Когда меня первый раз сбили, самолет упал на нейтральной полосе, из-за плотного огня с двух сторон нельзя было головы поднять, и я с пилотом, сержантом Игорем Марусом, сжимая в руках пистолеты, лежал в воронке, не ведая, кто прорвется к нам первыми: наша пехота или немцы. И довелось мне наблюдать с земли, как два немецких прожектора берут своими лучами в «клещи» По-2. Жуткая картина. Если от луча одного прожектора был шанс ускользнуть, то от двух лучей… без вариантов. Вот тогда впервые стало страшно. Да и немецкие зенитчики были профессионалы высокого класса. Ведь это не байка, что за каждый сбитый По-2, «Рус Фанер», немцы получали Железный крест. Но смерти я особо не боялся, просто был фаталистом. Знаете, приходит молодое пополнение в полк, кто-то успевал сделать пару вылетов и погибал, а другой до конца войны в самом пекле боев и даже не ранен. Садишься на свой аэродром
– Были в вашем полку случаи трусости, отказа от заданий или перелеты к немцам?
– Немцы всегда знали, какая часть стоит на каждом аэродроме, нас уже с февраля 1942 года регулярно бомбили Ю-87. Сбросят бомбы, а на десерт ворох листовок с призывом перелетать к ним. Гарантировали сохранение не только жизни, но и офицерского звания вместе со статусом летчика, обещали, что любой перебежчик будет летать в Европе и так далее и тому подобное. Читать эти листовки запрещалось под страхом трибунала, но когда комиссар заставлял нас собирать листовки по полю, так невольно все равно посмотришь на текст. Но в нашей дивизии случаев перелета к врагу не было, по крайней мере, я об этом не слышал. Трусов не помню. Говорю это честно. Помнится только один случай. Старший лейтенант Солошенко получил приказ на выполнение боевого вылета в дневное время, для нас это было равносильно самоубийству, сбивали нас днем моментально. Солошенко отказался взлететь, сразу «загремел» в трибунал, но ему заменили расстрел штрафным батальоном. Там он геройски показал себя в разведке, был прощен и возвращен в полк. Он довоевал до конца войны, правда, наградами его после этого случая обходили. Мне лично пришлось сделать полтора десятка боевых вылетов днем, в основном на разведку, до сих пор не пойму, как я уцелел… Если до середины 1943 года нас, ночников, при каждой возможности посылали бомбить, будь то передний край немцев или опорный пункт, то после нашлись все же в штабах умные головы, подсчитали, что полка не хватает и на месяц такой войны, и уже в 1944–1945 годах мы получали задания более осмысленные, работали по точечным целям, наши потери резко снизились. В апреле 1945 года полк потерял только 4 самолета, но самое страшное, что все погибшие экипажи состояли из ветеранов полка, воевавших уже не первый год. Погибли, не дожив до Победы несколько недель. А вначале… Летали всю войну без парашютов, устройство кабин пилота и штурмана не позволяло его взять с собой. А вот про штрафные эскадрильи на нашем фронте я не слышал, хотя сейчас появились публикации о подобных частях на Калининском и Сталинградском фронтах, упоминаются фамилии асов истребителей, такие, как Федоров или Боровых, командовавших штрафниками-летчиками. Надо спросить очевидцев. Может, кто-то еще жив… Но всю войну я знал, что мне в плен попадать нельзя, расстреляли бы сразу, у меня полный набор – и еврей, и коммунист.
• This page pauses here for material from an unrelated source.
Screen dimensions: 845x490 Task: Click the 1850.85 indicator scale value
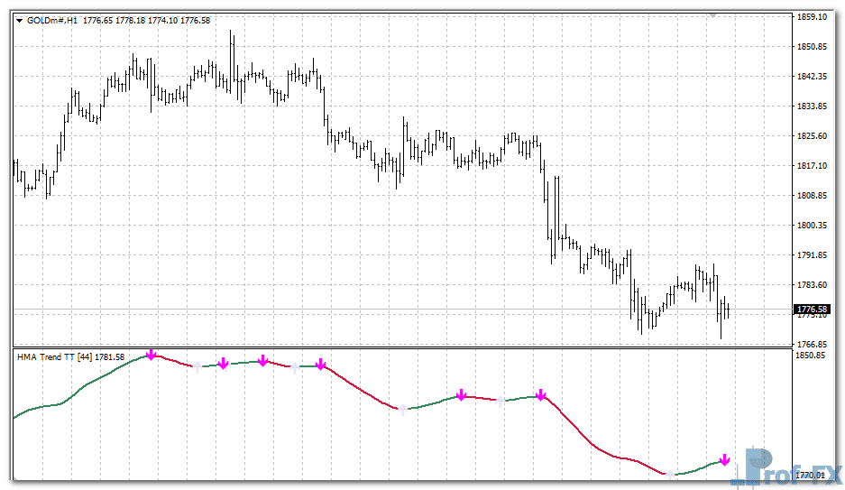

– Как засчитывались боевые вылеты, как определялся урон, нанесенный врагу?
– Боевым вылетом считался только вылет с пересечением линии фронта. Учебные полеты или перегон самолетов с Казанского авиазавода давали только налет часов, который отмечался в летной книжке. Всю войну с нами вместе работал 72-й драп (дальний разведывательный авиационный полк). Разведчики вылетали утром и фотографировали, что мы там ночью натворили. Иногда подтверждение было визуальным. Кроме того, использовали данные агентурной и войсковой разведок. Несколько раз мы бомбили скопление танков противника, так здесь крайне трудно определить, сколько ты их сжег, и вообще, были ли прямые попадания. Штурманы, стреляя из пулемета, также достоверно не могли определить, убили немца на земле или нет. Тем более стрелять из пулемета можно было под определенным углом на отходе от цели. А неумелый стрелок мог засадить очередь и себе в хвостовое оперение или перебить тросики, натянутые по направлению к килю самолета. Но самое интересное: каждый штурман имел свой личный номер, и на стабилизаторах бомб этот номер выбивали керном. Так что, если кто по своим по ошибке отбомбился, того определяли быстро. Что происходило после, надеюсь, объяснять не надо. Самолет без пронумерованных бомб не имел права подниматься в воздух. Особисты за этим очень ревностно следили. В конце апреля 1945 года я вместе с летчиком Сашей Овечкиным совершил 15 вылетов на бомбардировку Берлина, в район Рейхстага и Бранденбургских ворот. Немецкие самолеты уже почти не летали ни днем, ни ночью, прожектора нас не ловили. Стреляли только зенитные пушки. А 3 мая вся наша 2-я авиаэскадрилья на грузовой машине из Кирхенгоффа поехала в Берлин. Остановились у Бранденбургских ворот и пошли к рейхстагу, кругом еще стоял плотный дым, много домов горело, и никто их не тушил. Несколько воронок от наших бомб Саша нашел возле стен Рейхстага, но самая дорогая находка нас ждала внутри Рейхстага, в зале заседаний. Дело в том, что стабилизатор бомбы после ее взрыва всегда падает в центр воронки. Овечкин нашел стабилизатор, на котором был выбит мой штурманский номер. Горжусь, что и мне довелось добивать врага в его логове. Но это, так сказать, лирическое отступление. К концу войны в полку было 5 штурманов, совершивших более 500 боевых вылетов, и несколько летчиков, совершивших 400–450 вылетов на боевые задания. А вообще, достоверно и объективно подсчитать урон, нанесенный врагу, очень сложно.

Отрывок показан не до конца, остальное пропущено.